PCA is one of the most useful applications of Singular Value Decomposition (SVD).  For this experiment, I analyzed three videos of four cases of motion of a paint can mass on a spring.  The first case was an ideal case with only vertical motion.  The second case included a significant amount of noise in the videos due to camera shake.  The third case included horizontal motion, i.e. one more degree of freedom in motion compared to the ideal case.  The fourth case included horizontal motion and rotational motion, i.e. two more degrees of freedom in motion compared to the ideal case.

For each of the four cases, I started by applying a motion tracking algorithm to each set of video frames in order to find a centroid of the paint can object.  I synchronized the relative motion of the video frames by finding a minimum of the y displacement.  I then determined respective vectors representing the pixel positions (x,y) of the centroid of the paint can as measured by each of the three cameras denoted a, b, and c.  From these respective vectors, I generated the final matrix X and applied SVD to the matrix X in order to determine the principal components of the motion.

Motion Tracking with Camera A

Linear Regression Techniques

I used five different methods of linear fitting to map images of hand drawn digits: LASSO, robustfit (least squares), QR decomposition, Moore-Penrose pseudoinverse, and ridge regression.  I compared the characteristics of each fit.  For each method, I also determined the pixels which represented 90% of the total pixel weightings (summed over each image), and created a sparse fit.  I then determined the pixels which represented 90% of the total pixel weightings for each individual digit and created a sparse fit.

The full paper describing this project is here.

The hand drawn digits came from the MNIST training data set which includes 60,000 labeled images of hand drawn digits 0 through 9.

QR Decomposition and pinv gave the highest accuracy (percentage true) results for the full fit, but gave very poor accuracy for the sparse fits.  Robustfit gave the best sparsity to produce comparable accuracy, especially for the individual digit pixel masks.  Ridges required by far the most pixels for 90% of the weightings.  Robustfit only required 87 pixels, whereas ridges required 4638.  However, ridges gave much better accuracy.  Using individual digit pixel masks generally gave better accuracy.

High Performance Scientific Computing

One of my Spring courses was a course taught in C++ teaching the basics of high performance computing.
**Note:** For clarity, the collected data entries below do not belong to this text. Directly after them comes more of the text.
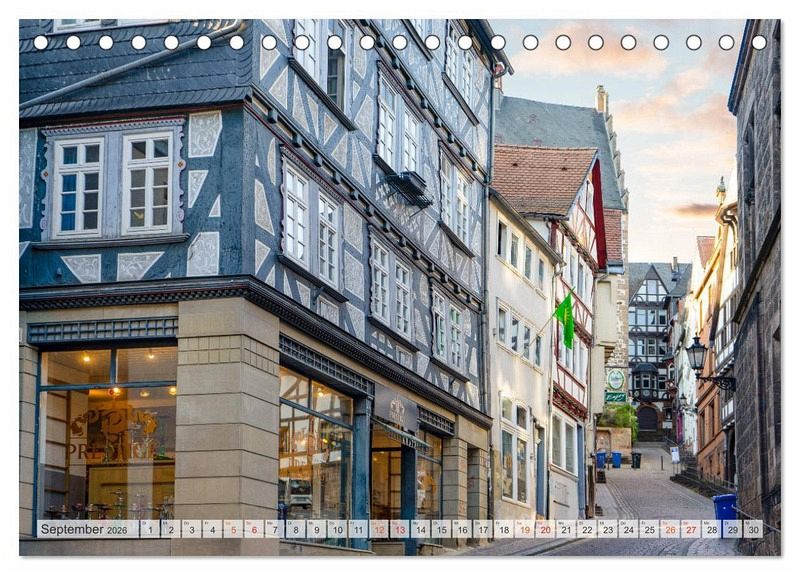Click day 23 in the calendar strip

tap(607, 529)
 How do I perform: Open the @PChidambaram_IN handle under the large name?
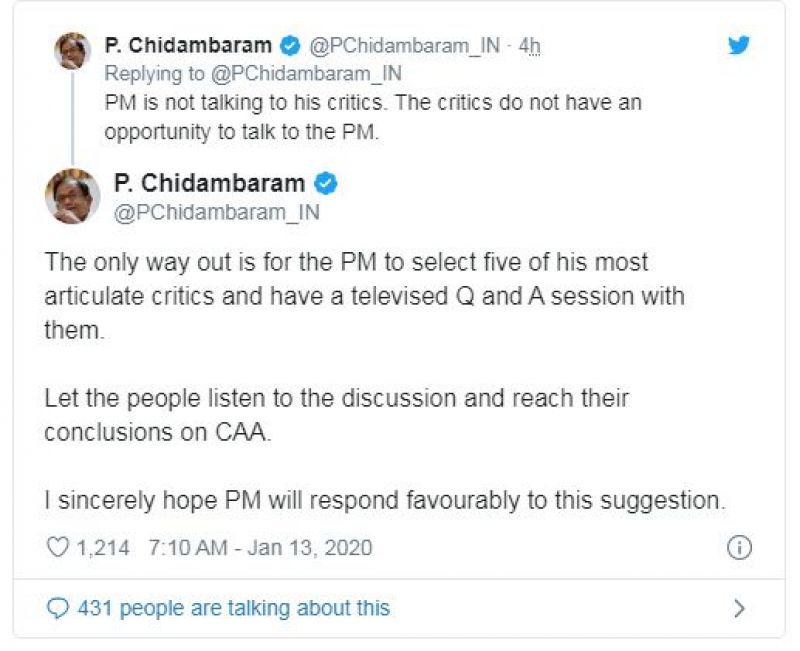click(216, 212)
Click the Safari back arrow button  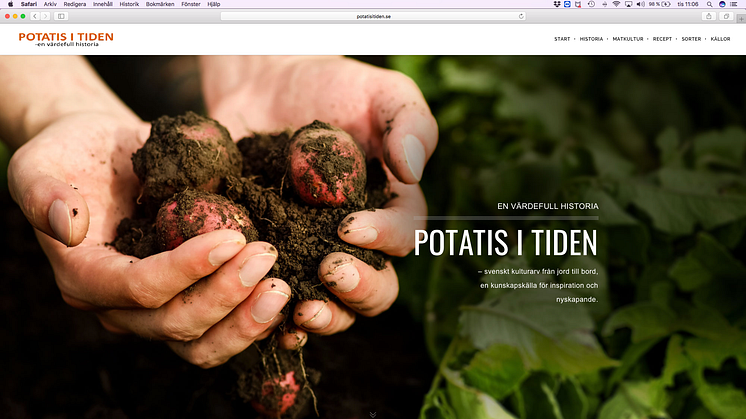35,16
We learned how to build a linear algebra solver with customized vector and matrix classes that we then applied to solving partial differential equations. We used benchmarking to quantify different ways of improving performance of linear algebra operations.

First, we constructed the vector and matrix classes, including addition and multiplication operators. We tested different means of doing matrix and vector multiplication, e.g. different ordering for processing the products in order to take advantage of processor cache and SIMD vectorization. We compared the performance of different types of memory storage including row ordered and column ordered matrices.
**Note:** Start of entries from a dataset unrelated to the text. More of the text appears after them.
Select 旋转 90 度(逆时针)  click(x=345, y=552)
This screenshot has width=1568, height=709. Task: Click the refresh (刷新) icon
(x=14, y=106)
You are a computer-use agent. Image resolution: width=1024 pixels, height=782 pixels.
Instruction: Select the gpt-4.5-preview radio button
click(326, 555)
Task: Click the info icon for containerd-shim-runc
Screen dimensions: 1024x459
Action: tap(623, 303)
Next, we created sparse matrix classes including coordinate ordered, compressed sparse row, and compressed sparse column matrices, and compared their relative performance.

Next, we focused on parallel programming. First, we created threads manually, then we used OpenMP and various types of pragma statements. We emphasized techniques for avoiding race conditions. We tested our operations using an Amazon Web Services account.

Next, we focused on GPU programming, more specifically, on CUDA programming. We tested our operations on a Tesla GPU server.

Finally, we focused on Message Passing Interface (MPI) programming. We tested our operations with up to 16 nodes. As our culmination of our work, we applied our matrix and vector classes to solving partial differential equations.